Tuesday, October 23, 2007

Love at the Latte Stand

I know God loves me. I've learned it in Sunday School since I was a little girl. I've sang it in songs and memorized Bible verses that tell me so. God loves me. In real life, however, it's often hard to imagine God being concerned with the daily details of my life. They seem too mundane. Why would he care if traffic was backed up and I was late for work? Does it matter to him that the bathroom sink is plugged up or that the dog threw up on the carpet? Does it move Him to compassion that my tennis elbow has flared up and I can barely move my arm or that I'm a half a cup of sugar short for the recipe I'm making? Sometimes I wonder.

The other morning, I was praying as I was commuting to work. This is a normal habit for me. "Lord," I asked, "I know your Word says you love me. Would you please demonstrate your love for me today in a tangible way? Will you do something obvious that reveals that you do, in fact, love me and care about the mundane details of my life?"

At my office, they make really bad coffee. (My apologies to anyone from work who might be reading this, but you know you can't deny it). The coffee stinks. After praying, and as I continued to drive to work, my urge to avoid having to drink the office coffee, and therefore stop at Starbucks grew. But I knew I was too late. There was no time. Maybe I could drive through one of the local coffee stands? No, that would never work. The Latte Chalet, which is right on my way, is always jammed tight with cars at ten minutes to 8:00. I was desperate...even if I was going to be late, I would brave the line.

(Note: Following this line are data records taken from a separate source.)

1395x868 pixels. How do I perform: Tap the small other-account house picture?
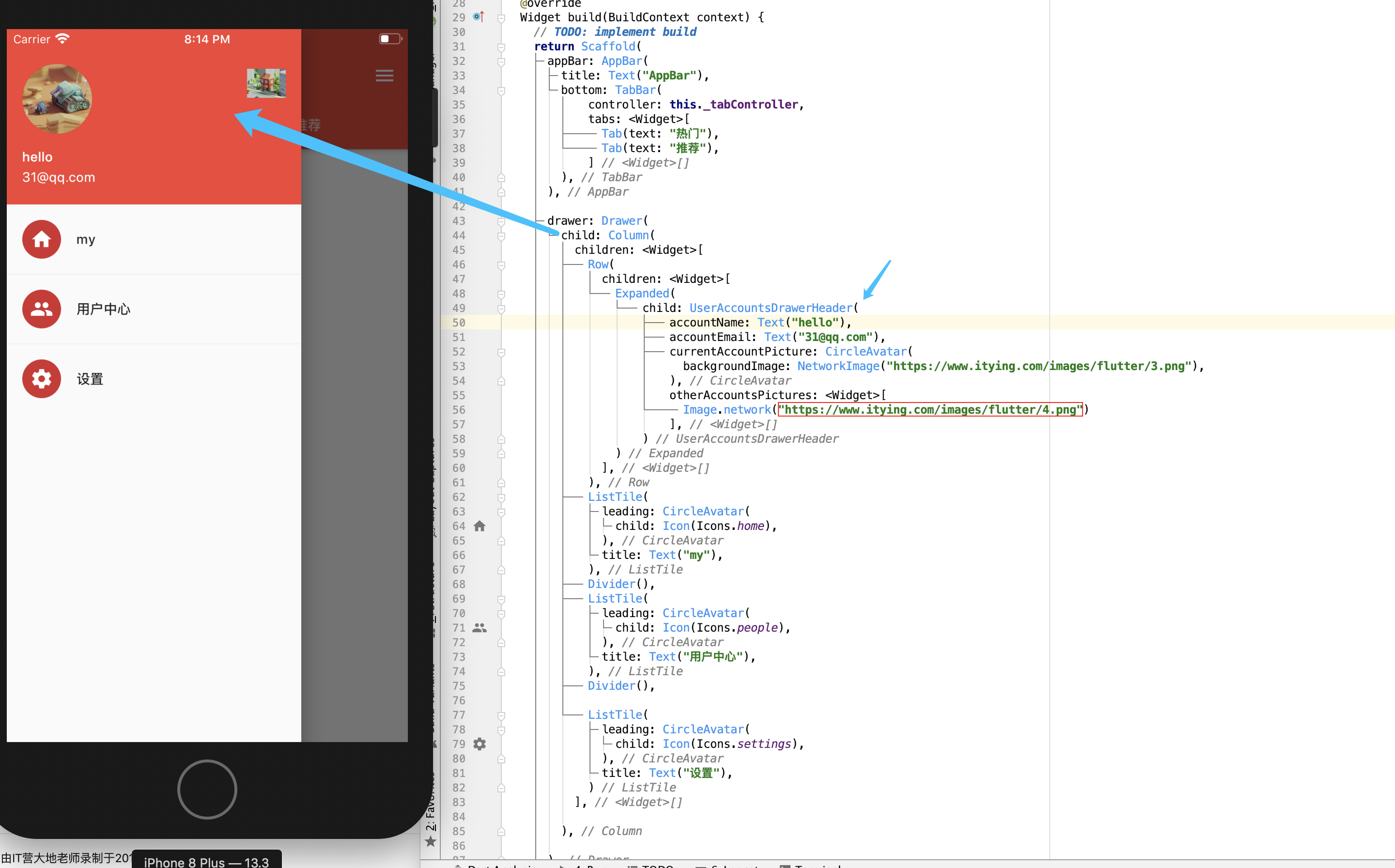[x=266, y=83]
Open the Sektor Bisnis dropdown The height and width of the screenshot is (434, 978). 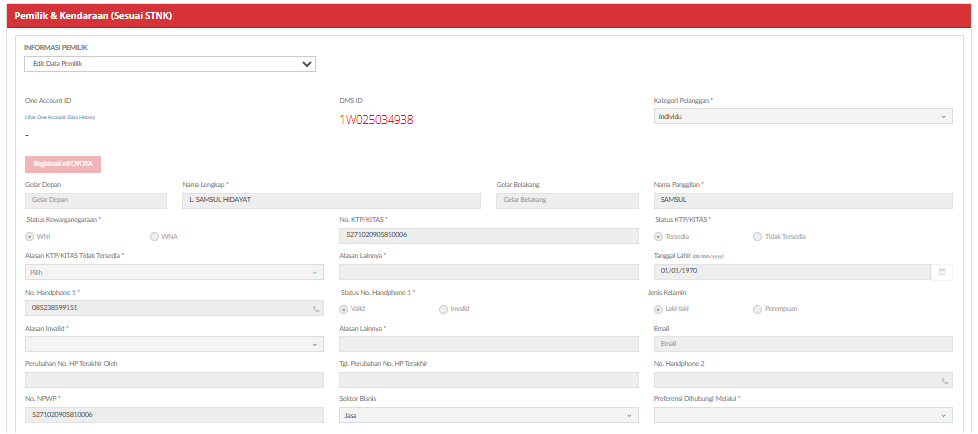click(x=488, y=415)
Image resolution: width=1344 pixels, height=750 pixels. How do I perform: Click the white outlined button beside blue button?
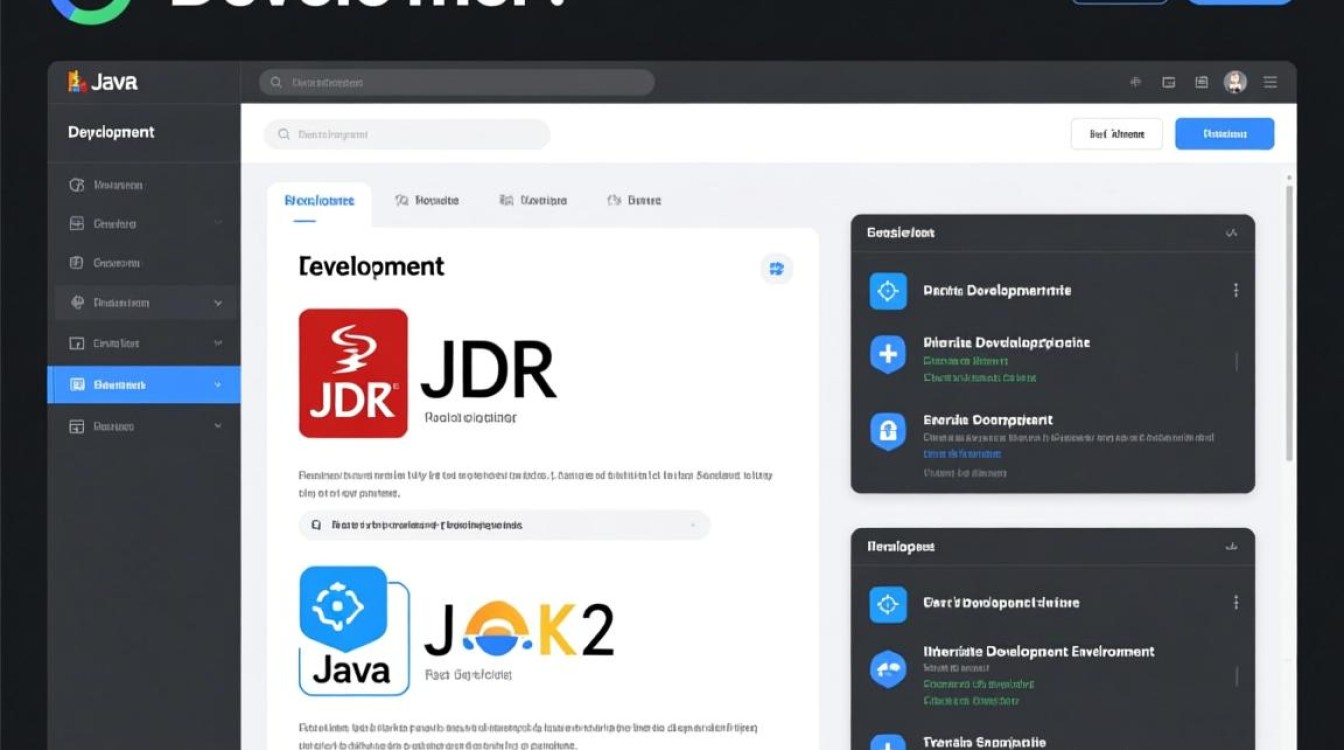click(1116, 134)
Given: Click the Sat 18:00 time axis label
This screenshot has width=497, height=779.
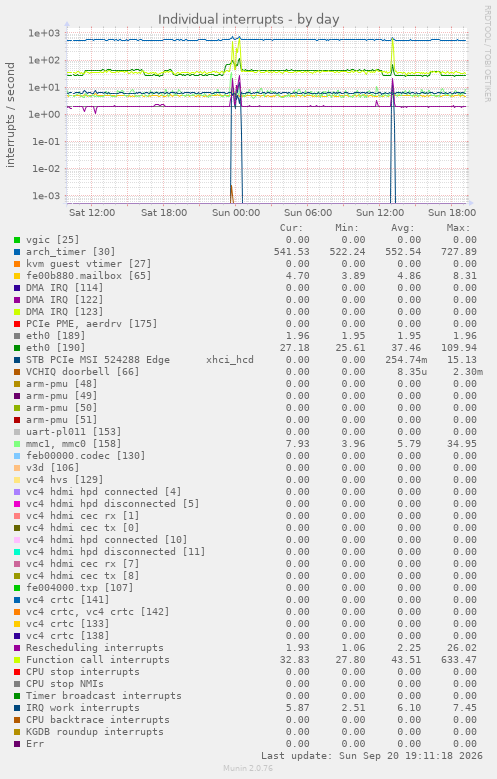Looking at the screenshot, I should pyautogui.click(x=164, y=213).
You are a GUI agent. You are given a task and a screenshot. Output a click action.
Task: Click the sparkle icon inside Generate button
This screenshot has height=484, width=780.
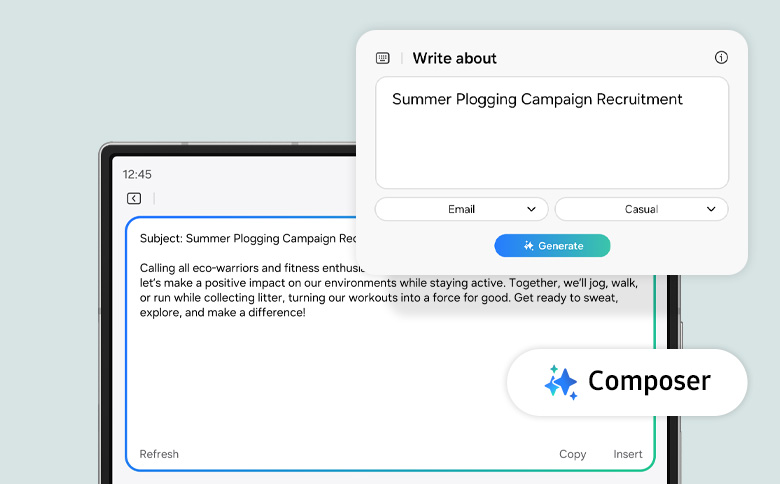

As I came down the street, I couldn't see any cars "sticking out" of the drive through, but that doesn't mean anything, because the long line is after you turn the corner and have full view of the place. But, as I came around, I saw an amazing sight. It was 7:53 and there was not a car in sight. At first I thought the Chalet was closed, but nope. I drove right up, ordered my double latte and pulled into my office by 8:00. Now, that's the love of God if I've ever experienced it!

I'm thinking I should pray that same prayer every time I get a last minute urge for coffee, but something tells me that it doesn't really work that way...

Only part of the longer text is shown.